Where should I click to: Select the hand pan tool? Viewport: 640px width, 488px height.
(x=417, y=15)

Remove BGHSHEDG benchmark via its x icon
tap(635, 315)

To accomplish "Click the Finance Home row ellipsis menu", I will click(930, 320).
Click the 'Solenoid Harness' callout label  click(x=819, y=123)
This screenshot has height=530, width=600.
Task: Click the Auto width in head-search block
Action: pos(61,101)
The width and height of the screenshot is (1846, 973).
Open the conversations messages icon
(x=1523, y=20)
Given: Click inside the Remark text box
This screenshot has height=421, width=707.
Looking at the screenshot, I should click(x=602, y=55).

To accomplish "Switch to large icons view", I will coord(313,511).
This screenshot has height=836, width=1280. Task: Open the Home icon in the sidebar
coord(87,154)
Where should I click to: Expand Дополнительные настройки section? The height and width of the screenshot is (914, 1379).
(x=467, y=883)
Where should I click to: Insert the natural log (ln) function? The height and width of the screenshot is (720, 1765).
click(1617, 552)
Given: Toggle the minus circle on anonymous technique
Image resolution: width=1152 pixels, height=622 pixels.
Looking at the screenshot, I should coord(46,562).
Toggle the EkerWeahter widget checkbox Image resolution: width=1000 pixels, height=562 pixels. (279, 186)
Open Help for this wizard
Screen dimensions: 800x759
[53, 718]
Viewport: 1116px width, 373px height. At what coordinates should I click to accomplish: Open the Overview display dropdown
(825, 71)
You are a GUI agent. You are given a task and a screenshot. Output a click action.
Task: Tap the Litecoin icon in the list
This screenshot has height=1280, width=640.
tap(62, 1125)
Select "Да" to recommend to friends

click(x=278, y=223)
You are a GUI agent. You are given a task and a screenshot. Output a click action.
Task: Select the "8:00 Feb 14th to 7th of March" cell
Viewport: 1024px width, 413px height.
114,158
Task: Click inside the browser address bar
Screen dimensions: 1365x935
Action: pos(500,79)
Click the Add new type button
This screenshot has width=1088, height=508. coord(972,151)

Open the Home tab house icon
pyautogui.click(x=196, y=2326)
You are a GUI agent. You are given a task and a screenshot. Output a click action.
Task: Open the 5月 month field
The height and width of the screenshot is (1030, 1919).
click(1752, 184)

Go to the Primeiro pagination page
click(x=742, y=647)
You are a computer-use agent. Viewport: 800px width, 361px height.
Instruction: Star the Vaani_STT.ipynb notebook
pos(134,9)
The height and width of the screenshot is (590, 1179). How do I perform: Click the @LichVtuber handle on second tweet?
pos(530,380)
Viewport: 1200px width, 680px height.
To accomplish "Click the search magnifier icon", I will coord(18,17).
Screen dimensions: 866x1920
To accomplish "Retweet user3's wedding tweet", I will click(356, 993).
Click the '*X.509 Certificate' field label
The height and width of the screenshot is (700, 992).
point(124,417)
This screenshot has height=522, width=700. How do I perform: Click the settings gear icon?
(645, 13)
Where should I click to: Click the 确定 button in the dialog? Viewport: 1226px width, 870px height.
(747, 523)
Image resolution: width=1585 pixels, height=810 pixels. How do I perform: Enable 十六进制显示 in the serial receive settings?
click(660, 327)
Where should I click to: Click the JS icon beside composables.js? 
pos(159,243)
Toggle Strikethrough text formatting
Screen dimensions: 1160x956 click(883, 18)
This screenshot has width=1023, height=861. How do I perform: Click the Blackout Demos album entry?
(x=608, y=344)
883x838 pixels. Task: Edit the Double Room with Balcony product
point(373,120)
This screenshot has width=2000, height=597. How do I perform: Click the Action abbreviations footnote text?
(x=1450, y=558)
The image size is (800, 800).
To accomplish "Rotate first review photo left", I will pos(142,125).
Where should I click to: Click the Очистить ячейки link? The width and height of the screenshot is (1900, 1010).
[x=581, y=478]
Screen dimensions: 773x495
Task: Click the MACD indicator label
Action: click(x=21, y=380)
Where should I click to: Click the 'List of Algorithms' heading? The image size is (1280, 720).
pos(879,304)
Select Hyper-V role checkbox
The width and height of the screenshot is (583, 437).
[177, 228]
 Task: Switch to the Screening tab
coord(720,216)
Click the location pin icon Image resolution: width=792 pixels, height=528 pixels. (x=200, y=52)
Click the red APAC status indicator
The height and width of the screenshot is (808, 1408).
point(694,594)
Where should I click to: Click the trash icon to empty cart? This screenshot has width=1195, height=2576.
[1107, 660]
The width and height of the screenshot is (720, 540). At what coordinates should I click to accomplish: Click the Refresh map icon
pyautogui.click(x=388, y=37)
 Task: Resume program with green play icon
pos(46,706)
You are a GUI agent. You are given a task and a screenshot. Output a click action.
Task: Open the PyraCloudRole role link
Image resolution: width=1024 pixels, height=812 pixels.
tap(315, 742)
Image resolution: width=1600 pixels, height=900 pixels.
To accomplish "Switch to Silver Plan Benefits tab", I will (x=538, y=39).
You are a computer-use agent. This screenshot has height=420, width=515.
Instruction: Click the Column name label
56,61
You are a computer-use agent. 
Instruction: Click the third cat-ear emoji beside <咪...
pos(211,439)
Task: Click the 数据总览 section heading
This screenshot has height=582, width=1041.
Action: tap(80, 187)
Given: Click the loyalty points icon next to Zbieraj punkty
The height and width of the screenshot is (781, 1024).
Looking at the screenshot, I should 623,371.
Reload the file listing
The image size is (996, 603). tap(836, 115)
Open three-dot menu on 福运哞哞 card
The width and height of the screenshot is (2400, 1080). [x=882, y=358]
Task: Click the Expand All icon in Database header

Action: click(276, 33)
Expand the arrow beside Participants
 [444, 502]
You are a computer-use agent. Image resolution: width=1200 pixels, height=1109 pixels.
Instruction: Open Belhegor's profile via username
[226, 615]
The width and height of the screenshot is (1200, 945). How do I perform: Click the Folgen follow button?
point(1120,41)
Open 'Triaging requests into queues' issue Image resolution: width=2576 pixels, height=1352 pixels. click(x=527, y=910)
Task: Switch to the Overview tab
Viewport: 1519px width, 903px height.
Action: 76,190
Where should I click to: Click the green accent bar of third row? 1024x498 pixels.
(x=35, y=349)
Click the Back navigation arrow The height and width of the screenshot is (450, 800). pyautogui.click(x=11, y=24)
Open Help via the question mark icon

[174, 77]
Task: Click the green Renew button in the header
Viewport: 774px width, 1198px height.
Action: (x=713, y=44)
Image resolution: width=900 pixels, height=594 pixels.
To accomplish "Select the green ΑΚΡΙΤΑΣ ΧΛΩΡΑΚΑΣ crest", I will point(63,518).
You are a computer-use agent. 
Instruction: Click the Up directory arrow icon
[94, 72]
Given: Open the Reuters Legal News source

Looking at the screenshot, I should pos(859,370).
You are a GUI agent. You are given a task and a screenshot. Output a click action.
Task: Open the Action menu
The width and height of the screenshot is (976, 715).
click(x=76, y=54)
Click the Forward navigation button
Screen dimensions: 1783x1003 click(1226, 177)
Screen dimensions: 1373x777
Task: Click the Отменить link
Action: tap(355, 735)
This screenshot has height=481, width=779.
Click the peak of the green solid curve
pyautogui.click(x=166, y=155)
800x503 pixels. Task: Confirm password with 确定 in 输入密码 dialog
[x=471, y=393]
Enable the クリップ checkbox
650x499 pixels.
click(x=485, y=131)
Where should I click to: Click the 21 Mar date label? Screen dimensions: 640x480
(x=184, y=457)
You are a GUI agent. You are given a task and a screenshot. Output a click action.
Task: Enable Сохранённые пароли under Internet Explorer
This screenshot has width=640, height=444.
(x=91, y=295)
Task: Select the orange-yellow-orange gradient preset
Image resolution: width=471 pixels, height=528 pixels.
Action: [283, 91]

Task details
The entries above should be repeated exactly, every one of them.

Result
Where should I click to: Select the hand pan tool? Viewport: 640px width, 488px height.
(x=417, y=15)

Remove BGHSHEDG benchmark via its x icon
tap(635, 315)

To accomplish "Click the Finance Home row ellipsis menu", I will click(930, 320).
Click the 'Solenoid Harness' callout label  click(x=819, y=123)
This screenshot has height=530, width=600.
Task: Click the Auto width in head-search block
Action: pos(61,101)
The width and height of the screenshot is (1846, 973).
Open the conversations messages icon
(x=1523, y=20)
Given: Click inside the Remark text box
This screenshot has height=421, width=707.
Looking at the screenshot, I should click(x=602, y=55).

To accomplish "Switch to large icons view", I will coord(313,511).
This screenshot has height=836, width=1280. Task: Open the Home icon in the sidebar
coord(87,154)
Where should I click to: Expand Дополнительные настройки section? The height and width of the screenshot is (914, 1379).
(x=467, y=883)
Where should I click to: Insert the natural log (ln) function? The height and width of the screenshot is (720, 1765).
click(1617, 552)
Given: Toggle the minus circle on anonymous technique
Image resolution: width=1152 pixels, height=622 pixels.
Looking at the screenshot, I should coord(46,562).
Toggle the EkerWeahter widget checkbox Image resolution: width=1000 pixels, height=562 pixels. (279, 186)
Open Help for this wizard
Screen dimensions: 800x759
[53, 718]
Viewport: 1116px width, 373px height. At what coordinates should I click to accomplish: Open the Overview display dropdown
(825, 71)
You are a GUI agent. You are given a task and a screenshot. Output a click action.
Task: Tap the Litecoin icon in the list
This screenshot has height=1280, width=640.
tap(62, 1125)
Select "Да" to recommend to friends

click(x=278, y=223)
You are a GUI agent. You are given a task and a screenshot. Output a click action.
Task: Select the "8:00 Feb 14th to 7th of March" cell
Viewport: 1024px width, 413px height.
114,158
Task: Click inside the browser address bar
Screen dimensions: 1365x935
Action: pos(500,79)
Click the Add new type button
This screenshot has width=1088, height=508. coord(972,151)

Open the Home tab house icon
pyautogui.click(x=196, y=2326)
You are a GUI agent. You are given a task and a screenshot. Output a click action.
Task: Open the 5月 month field
The height and width of the screenshot is (1030, 1919).
click(1752, 184)

Go to the Primeiro pagination page
click(x=742, y=647)
You are a computer-use agent. Viewport: 800px width, 361px height.
Instruction: Star the Vaani_STT.ipynb notebook
pos(134,9)
The height and width of the screenshot is (590, 1179). How do I perform: Click the @LichVtuber handle on second tweet?
pos(530,380)
Viewport: 1200px width, 680px height.
To accomplish "Click the search magnifier icon", I will coord(18,17).
Screen dimensions: 866x1920
To accomplish "Retweet user3's wedding tweet", I will click(356, 993).
Click the '*X.509 Certificate' field label
The height and width of the screenshot is (700, 992).
point(124,417)
This screenshot has height=522, width=700. How do I perform: Click the settings gear icon?
(645, 13)
Where should I click to: Click the 确定 button in the dialog? Viewport: 1226px width, 870px height.
(747, 523)
Image resolution: width=1585 pixels, height=810 pixels. How do I perform: Enable 十六进制显示 in the serial receive settings?
click(660, 327)
Where should I click to: Click the JS icon beside composables.js? 
pos(159,243)
Toggle Strikethrough text formatting
Screen dimensions: 1160x956 click(883, 18)
This screenshot has width=1023, height=861. How do I perform: Click the Blackout Demos album entry?
(x=608, y=344)
883x838 pixels. Task: Edit the Double Room with Balcony product
point(373,120)
This screenshot has width=2000, height=597. How do I perform: Click the Action abbreviations footnote text?
(x=1450, y=558)
The image size is (800, 800).
To accomplish "Rotate first review photo left", I will pos(142,125).
Where should I click to: Click the Очистить ячейки link? The width and height of the screenshot is (1900, 1010).
[x=581, y=478]
Screen dimensions: 773x495
Task: Click the MACD indicator label
Action: click(x=21, y=380)
Where should I click to: Click the 'List of Algorithms' heading? The image size is (1280, 720).
pos(879,304)
Select Hyper-V role checkbox
The width and height of the screenshot is (583, 437).
[177, 228]
 Task: Switch to the Screening tab
coord(720,216)
Click the location pin icon Image resolution: width=792 pixels, height=528 pixels. (x=200, y=52)
Click the red APAC status indicator
The height and width of the screenshot is (808, 1408).
point(694,594)
Where should I click to: Click the trash icon to empty cart? This screenshot has width=1195, height=2576.
[1107, 660]
The width and height of the screenshot is (720, 540). At what coordinates should I click to accomplish: Click the Refresh map icon
pyautogui.click(x=388, y=37)
 Task: Resume program with green play icon
pos(46,706)
You are a GUI agent. You are given a task and a screenshot. Output a click action.
Task: Open the PyraCloudRole role link
Image resolution: width=1024 pixels, height=812 pixels.
tap(315, 742)
Image resolution: width=1600 pixels, height=900 pixels.
To accomplish "Switch to Silver Plan Benefits tab", I will (x=538, y=39).
You are a computer-use agent. This screenshot has height=420, width=515.
Instruction: Click the Column name label
56,61
You are a computer-use agent. 
Instruction: Click the third cat-ear emoji beside <咪...
pos(211,439)
Task: Click the 数据总览 section heading
This screenshot has height=582, width=1041.
Action: tap(80, 187)
Given: Click the loyalty points icon next to Zbieraj punkty
The height and width of the screenshot is (781, 1024).
Looking at the screenshot, I should 623,371.
Reload the file listing
The image size is (996, 603). tap(836, 115)
Open three-dot menu on 福运哞哞 card
The width and height of the screenshot is (2400, 1080). [x=882, y=358]
Task: Click the Expand All icon in Database header

Action: click(276, 33)
Expand the arrow beside Participants
 [444, 502]
You are a computer-use agent. Image resolution: width=1200 pixels, height=1109 pixels.
Instruction: Open Belhegor's profile via username
[226, 615]
The width and height of the screenshot is (1200, 945). How do I perform: Click the Folgen follow button?
point(1120,41)
Open 'Triaging requests into queues' issue Image resolution: width=2576 pixels, height=1352 pixels. click(x=527, y=910)
Task: Switch to the Overview tab
Viewport: 1519px width, 903px height.
Action: 76,190
Where should I click to: Click the green accent bar of third row? 1024x498 pixels.
(x=35, y=349)
Click the Back navigation arrow The height and width of the screenshot is (450, 800). pyautogui.click(x=11, y=24)
Open Help via the question mark icon

[174, 77]
Task: Click the green Renew button in the header
Viewport: 774px width, 1198px height.
Action: (x=713, y=44)
Image resolution: width=900 pixels, height=594 pixels.
To accomplish "Select the green ΑΚΡΙΤΑΣ ΧΛΩΡΑΚΑΣ crest", I will point(63,518).
You are a computer-use agent. 
Instruction: Click the Up directory arrow icon
[94, 72]
Given: Open the Reuters Legal News source

Looking at the screenshot, I should pos(859,370).
You are a GUI agent. You are given a task and a screenshot. Output a click action.
Task: Open the Action menu
The width and height of the screenshot is (976, 715).
click(x=76, y=54)
Click the Forward navigation button
Screen dimensions: 1783x1003 click(1226, 177)
Screen dimensions: 1373x777
Task: Click the Отменить link
Action: tap(355, 735)
This screenshot has height=481, width=779.
Click the peak of the green solid curve
pyautogui.click(x=166, y=155)
800x503 pixels. Task: Confirm password with 确定 in 输入密码 dialog
[x=471, y=393]
Enable the クリップ checkbox
650x499 pixels.
click(x=485, y=131)
Where should I click to: Click the 21 Mar date label? Screen dimensions: 640x480
(x=184, y=457)
You are a GUI agent. You are given a task and a screenshot. Output a click action.
Task: Enable Сохранённые пароли under Internet Explorer
This screenshot has width=640, height=444.
(x=91, y=295)
Task: Select the orange-yellow-orange gradient preset
Image resolution: width=471 pixels, height=528 pixels.
Action: [283, 91]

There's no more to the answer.